■ **The problem**
Reproduce each of the records below verbatim, keeping every line in its original order and form.

■ **Raw data**
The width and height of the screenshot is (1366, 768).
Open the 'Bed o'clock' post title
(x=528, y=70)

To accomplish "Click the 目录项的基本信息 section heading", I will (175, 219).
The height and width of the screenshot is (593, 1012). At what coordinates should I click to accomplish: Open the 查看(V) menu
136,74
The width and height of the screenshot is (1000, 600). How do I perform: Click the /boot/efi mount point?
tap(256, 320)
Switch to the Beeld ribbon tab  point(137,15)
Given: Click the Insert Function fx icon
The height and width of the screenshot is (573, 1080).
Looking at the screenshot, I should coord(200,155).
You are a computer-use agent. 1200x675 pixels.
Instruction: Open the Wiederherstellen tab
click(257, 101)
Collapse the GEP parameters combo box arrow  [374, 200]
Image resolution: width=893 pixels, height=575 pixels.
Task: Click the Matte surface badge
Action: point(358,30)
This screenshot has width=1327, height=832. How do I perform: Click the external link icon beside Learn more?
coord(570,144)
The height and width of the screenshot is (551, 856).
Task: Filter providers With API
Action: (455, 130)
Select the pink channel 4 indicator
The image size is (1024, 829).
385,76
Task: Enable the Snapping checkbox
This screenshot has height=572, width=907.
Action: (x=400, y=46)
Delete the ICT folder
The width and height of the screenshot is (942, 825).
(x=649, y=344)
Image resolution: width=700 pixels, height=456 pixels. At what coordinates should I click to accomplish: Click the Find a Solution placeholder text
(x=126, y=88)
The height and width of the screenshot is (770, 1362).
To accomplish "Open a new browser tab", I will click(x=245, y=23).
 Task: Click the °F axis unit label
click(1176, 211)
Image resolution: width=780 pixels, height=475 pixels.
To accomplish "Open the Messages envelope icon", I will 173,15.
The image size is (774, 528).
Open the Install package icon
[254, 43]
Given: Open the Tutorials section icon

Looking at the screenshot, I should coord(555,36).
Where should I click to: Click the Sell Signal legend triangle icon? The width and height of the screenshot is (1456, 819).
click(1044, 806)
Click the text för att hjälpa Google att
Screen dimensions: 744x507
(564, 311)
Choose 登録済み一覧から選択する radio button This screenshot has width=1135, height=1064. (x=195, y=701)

■ **Answer to the task**
The width and height of the screenshot is (1366, 768).
Open the 'Bed o'clock' post title
(x=528, y=70)

To accomplish "Click the 目录项的基本信息 section heading", I will (175, 219).
The height and width of the screenshot is (593, 1012). At what coordinates should I click to accomplish: Open the 查看(V) menu
136,74
The width and height of the screenshot is (1000, 600). How do I perform: Click the /boot/efi mount point?
tap(256, 320)
Switch to the Beeld ribbon tab  point(137,15)
Given: Click the Insert Function fx icon
The height and width of the screenshot is (573, 1080).
Looking at the screenshot, I should coord(200,155).
You are a computer-use agent. 1200x675 pixels.
Instruction: Open the Wiederherstellen tab
click(257, 101)
Collapse the GEP parameters combo box arrow  [374, 200]
Image resolution: width=893 pixels, height=575 pixels.
Task: Click the Matte surface badge
Action: point(358,30)
This screenshot has width=1327, height=832. How do I perform: Click the external link icon beside Learn more?
coord(570,144)
The height and width of the screenshot is (551, 856).
Task: Filter providers With API
Action: (455, 130)
Select the pink channel 4 indicator
The image size is (1024, 829).
385,76
Task: Enable the Snapping checkbox
This screenshot has height=572, width=907.
Action: (x=400, y=46)
Delete the ICT folder
The width and height of the screenshot is (942, 825).
(x=649, y=344)
Image resolution: width=700 pixels, height=456 pixels. At what coordinates should I click to accomplish: Click the Find a Solution placeholder text
(x=126, y=88)
The height and width of the screenshot is (770, 1362).
To accomplish "Open a new browser tab", I will click(x=245, y=23).
 Task: Click the °F axis unit label
click(1176, 211)
Image resolution: width=780 pixels, height=475 pixels.
To accomplish "Open the Messages envelope icon", I will 173,15.
The image size is (774, 528).
Open the Install package icon
[254, 43]
Given: Open the Tutorials section icon

Looking at the screenshot, I should coord(555,36).
Where should I click to: Click the Sell Signal legend triangle icon? The width and height of the screenshot is (1456, 819).
click(1044, 806)
Click the text för att hjälpa Google att
Screen dimensions: 744x507
(564, 311)
Choose 登録済み一覧から選択する radio button This screenshot has width=1135, height=1064. (x=195, y=701)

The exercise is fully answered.